Здесь необходимо сказать хотя бы несколько слов о самой мадам Жанне Спир: считается, что свой сценический облик “хищной птицы”, как писали критики, Барбара создала, вдохновляясь памятью именно о ней. При том что ничего “хищного” в почтенной (ей тогда было пятьдесят) мадам Спир не было. Но была особая изюминка: в молодости она работала манекенщицей у знаменитого еще до Первой мировой войны парижского кутюрье Поля Пуаре. Он прославился тем, что в 1906 году первым вынул из дамского платья корсет, ввел в моду ориентальные мотивы, открыл лабораторию ароматов и вообще считался пионером женской эмансипации. Должно быть, влияние дома моды Пуаре, память о роскошных вечеринках в стиле “Тысячи и одной ночи”, которые он устраивал в своем особняке на авеню д’Антен, не прошли бесследно: все, кто знал мадам Спир, вспоминали ее шик, элегантность, всегда тщательно уложенные волосы и еще то, как изящно держала она в руках сигарету – или карты, в которые любила играть с приятелями. Именно с этой дамой Барбаре суждено было пережить самые трагические моменты, когда жизнь ее в буквальном смысле слова висела на волоске.

Весной 1940 года мадам Спир с двумя племянниками переезжает из Пуатье в Блуа, куда из Парижа к ним перебирается и сама Эстер с маленькой дочкой. Семья воссоединяется, но радости нет: 14 июня немецкие войска без боя вступают в Париж, который был объявлен французским правительством открытым городом. Как скажет много позже в песне на слова Бориса Виана друг Барбары Серж Реджани: “Волки вошли в Париж”. Забегая дальше, стоит признать, что именно благодаря этому презираемому всеми французскому правительству самый прекрасный город мира действительно не был разрушен. Чего не скажешь о Блуа – тоже красивом городе на высоком берегу Луары между Орлеаном и Туром. 16 июня он подвергся страшной бомбардировке: бомбили его итальянцы, и есть фотография, где видно, что весь город лежит в руинах. Погибли сотни людей. Семью спасло то, что мать Барбары (вскоре она тоже приехала туда из Парижа) устроилась работать в префектуру: там она узнала, что единственный мост через Луару, по которому можно выехать, заминирован и в любой момент может быть взорван. Делалось это для того, чтобы по нему не проехали немецкие войска, которых ожидали со дня на день.

Решение опять было принято мгновенно: Эстер с двухлетней Региной постарается пробраться на юг, а тетю Жанну с двумя детьми она сажает в последний поезд, который уходит из Блуа в неизвестном направлении, но уходит. Барбара вспоминает, как они с братом рыдали в вагоне, а мать, стоя на перроне, отчаянно жестикулировала и пыталась что-то им прокричать. Так или иначе, поезд тронулся. Примерно через сотню километров он остановился посреди поля. Локомотив отцепили от вагонов, и он медленно поехал вперед. Обезглавленный состав остался стоять. Естественно, никто ни о чем не знал. Через несколько часов приехали на машине четверо военных с ручными пулеметами – сопровождать состав. Но куда и как ему было ехать?

## Собранные данные
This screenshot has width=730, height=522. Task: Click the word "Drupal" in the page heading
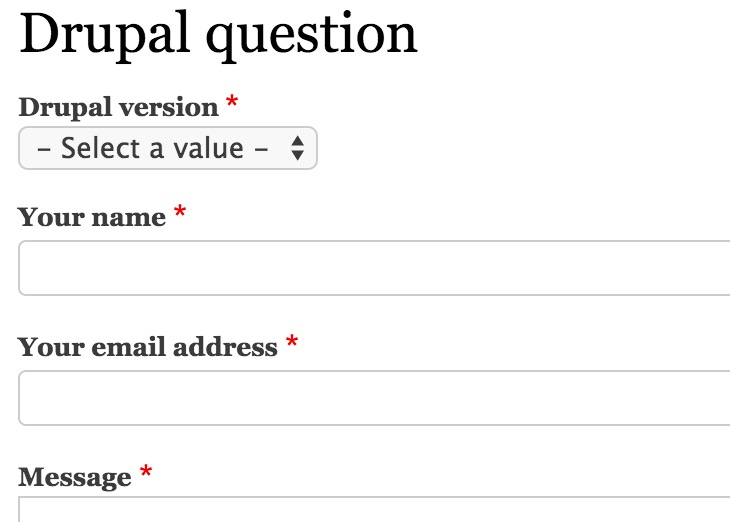(104, 36)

## Выполните задания
a – В каком году, согласно тексту о Барбаре, Поль Пуаре первым вынул из дамского платья корсет?
b – Продолжите текст о Барбаре, начав сразу после его последнего предложения.

## Ответы
a – В 1906 году.

b –
Поразительно, но Барбара описывает, как весело играли дети в этих брошенных вагонах, как бегали по длинным узким тамбурам с радостными воплями, счастливые и разгоряченные. Прошла неделя. Время от времени взрослые совершали вылазки в окрестные фермы за продуктами. Потом – за остатками продуктов. Однажды послали детей: те встретили четырех солдат-дезертиров, которые щедро поделились с ними консервами. На пятнадцатый день все услышали в небе гул: к поезду летели три самолета. Один был сбит, два других спускались все ниже. “Мы тогда впервые увидели свастику и не могли оторвать глаз от этих черных крестов на белом крыле. Вдруг из самолетов стали стрелять – как раз по нашей стороне вагона. Ужас, крики. Раненые и убитые. Раненым пришлось целые сутки дожидаться санитарной машины, которая приехала их забрать. Кто-то уже не дождался. Всего мы простояли в поезде посреди равнины Шатийон-Сюр-Эндр двадцать семь дней”.

Их возраст – ей девять, брату одиннадцать – был своего рода анестезией от этого кошмара. И поезд для кого-то стал могилой, а для них – площадкой для игр. Только для нее игра – в широком смысле слова, ведь она была не только большим музыкантом, но и артисткой – теперь всегда будет иметь привкус смерти. И в каждой песне она будет умирать – потому что ничего уже больше добавить нельзя, все сказано и сил больше нет. Каждая песня – как маленькая жизнь.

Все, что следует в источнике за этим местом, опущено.